Member of the Virginia House of Delegates from the 70th district
- In office May 1992 – January 12, 1994
- Preceded by: Roland J. Ealey
- Succeeded by: Dwight C. Jones

Personal details
- Born: Lawrence Douglas Wilder Jr. February 17, 1962 (age 64) Richmond, Virginia, U.S.
- Party: Democratic
- Parent: Douglas Wilder (father);
- Education: University of Virginia (BA, JD); University of Southern California (MBA);
- Occupation: Lawyer; politician;

= Lawrence D. Wilder Jr. =

American politician

Lawrence Douglas Wilder Jr. (born February 17, 1962) is a former member of the Virginia House of Delegates from Richmond. He is the son of former Virginia governor L. Douglas Wilder.

==Life==
In 1989, Wilder served as the treasurer for his father's 1989 gubernatorial campaign. In 2007, he pleaded guilty to unlawful and willful neglect of duty in that role and unlawfully and willingly failing to file a full and accurate campaign committee report to the State Board of Elections. This was due to a failure to account for over $170,000 in funds, as well as a false 1999 campaign report. He was fined $2,500, as well as an additional suspended $2,000, for each count. In addition, he received a 12-month suspended sentence of jail time for each charge. His attorney said that a drug problem that he was experiencing between 1992 and 1999 was a contributing factor, as it put him out of touch with his normal moral values. In 2000, he also pleaded guilty to a federal drugs charge.

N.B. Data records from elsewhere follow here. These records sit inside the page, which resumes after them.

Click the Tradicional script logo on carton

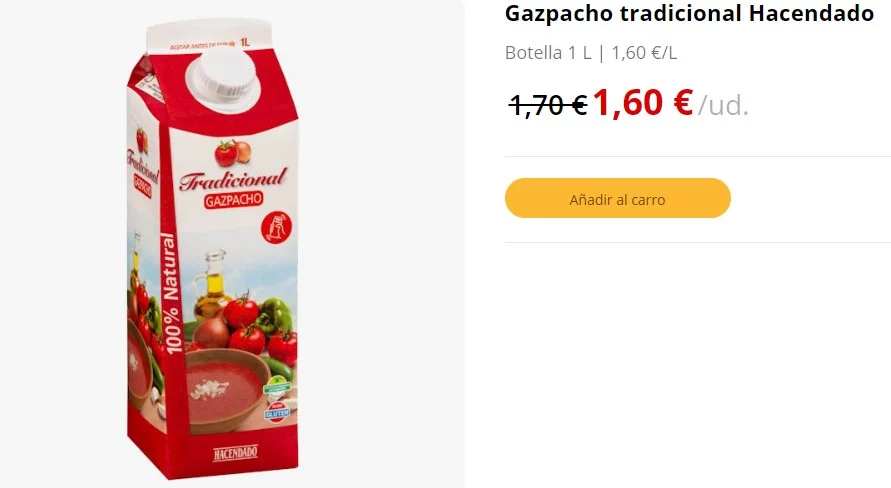[233, 179]
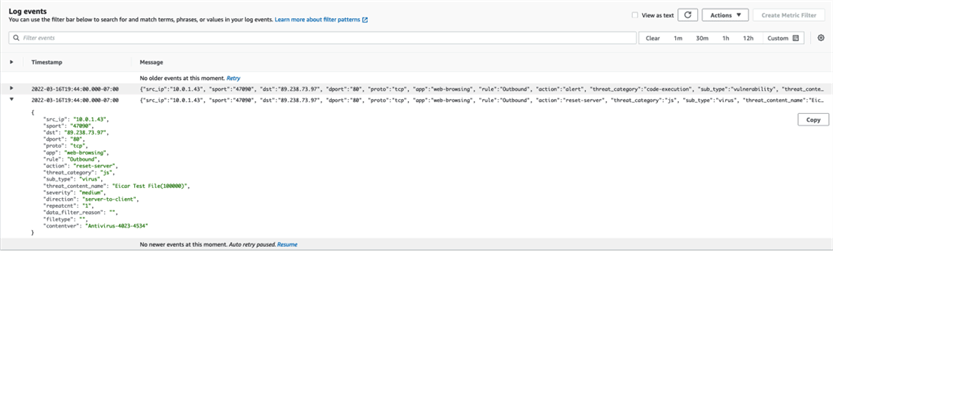
Task: Open the log display settings gear
Action: pyautogui.click(x=821, y=38)
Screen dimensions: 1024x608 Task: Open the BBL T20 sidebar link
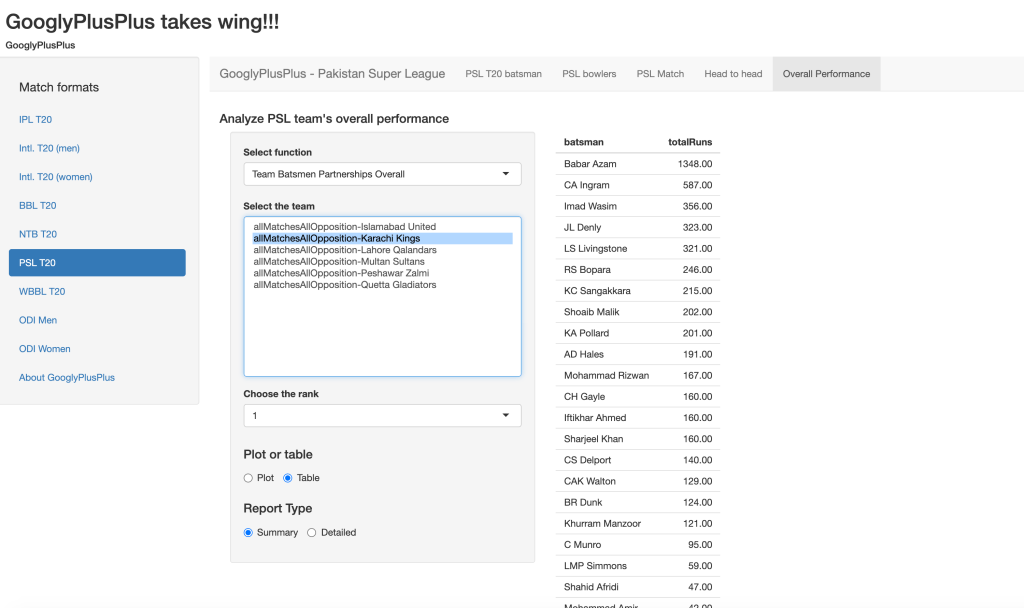38,206
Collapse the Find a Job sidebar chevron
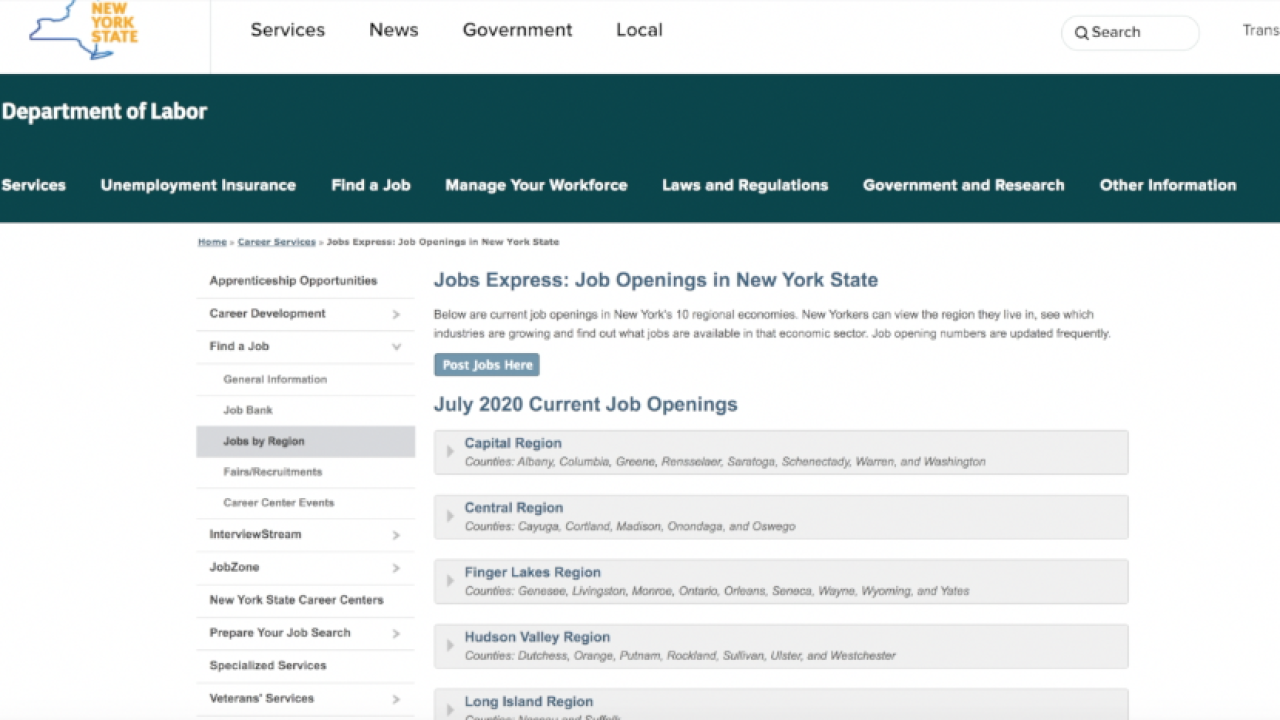 point(396,347)

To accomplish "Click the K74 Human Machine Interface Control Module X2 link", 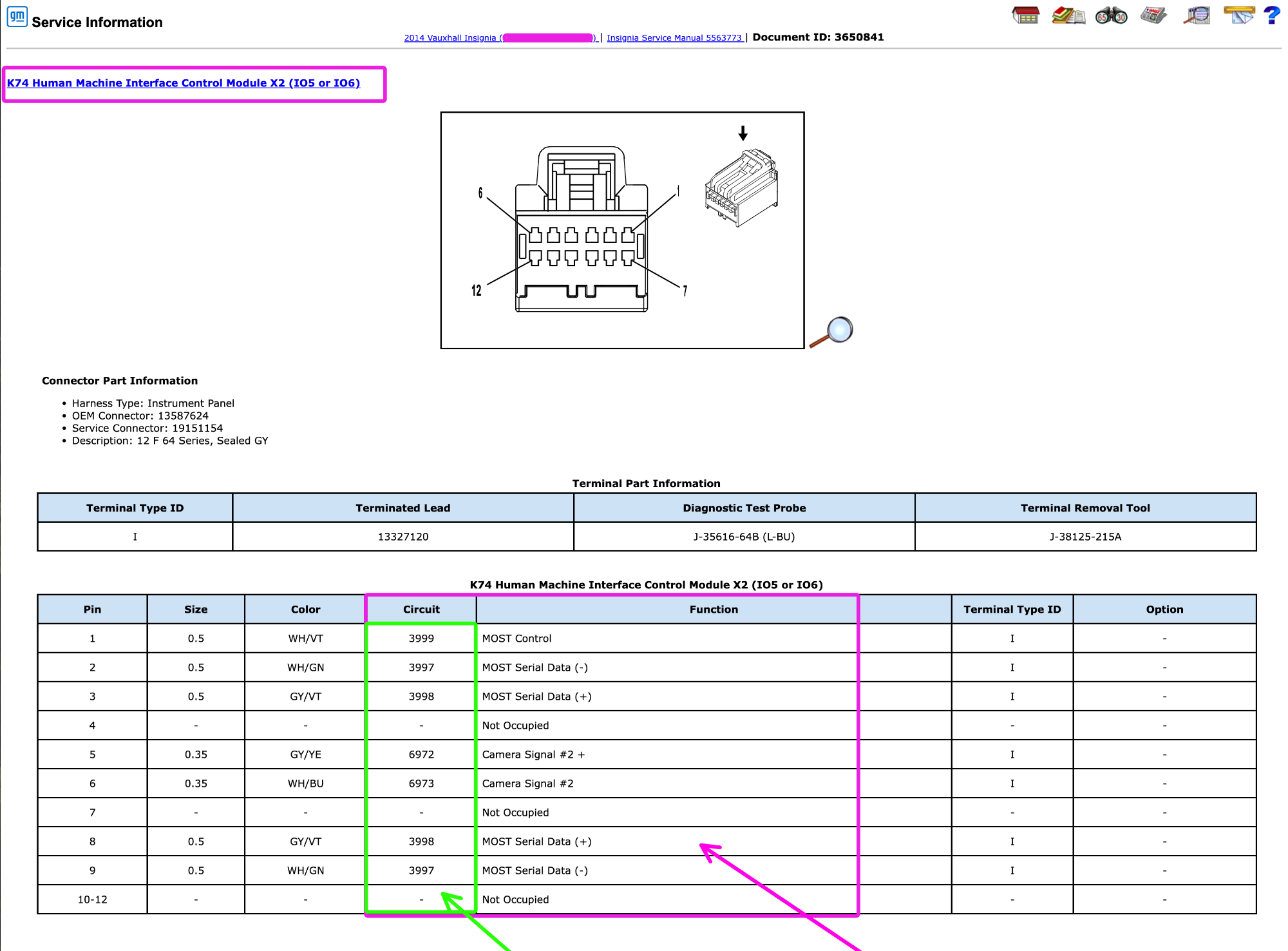I will tap(184, 83).
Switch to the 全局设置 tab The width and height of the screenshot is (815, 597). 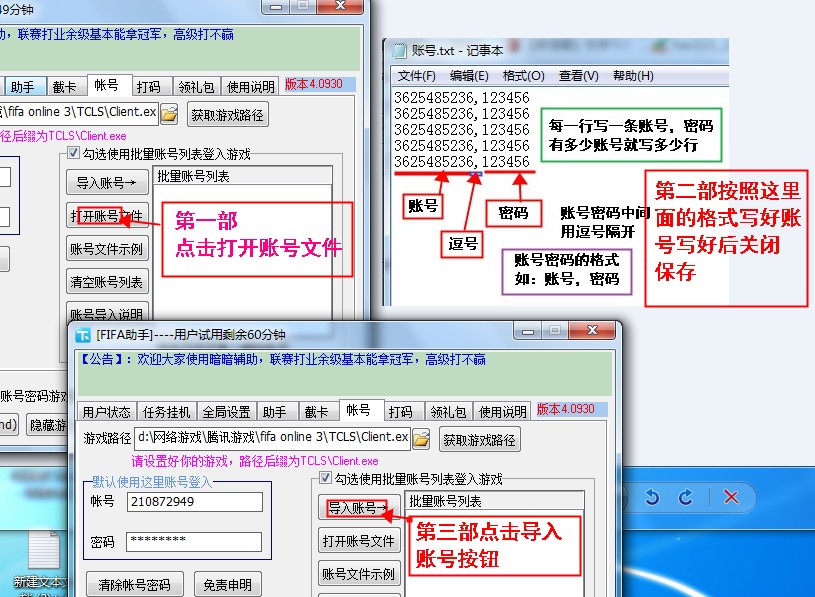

Richmond Commonwealth's Attorney argued at the time of the elections that Wilder Sr. was actually responsible, and that Wilder Jr. was simply taking the fall.

Wilder was elected in May 1992 to the Virginia House of Delegates following the death of Roland J. Ealey. He left the House two years later, in 1994. Since then, as of 2024, he has mostly worked in state governance, and currently works in the Department of Small Business and Supplier Diversity. He is unmarried and without children.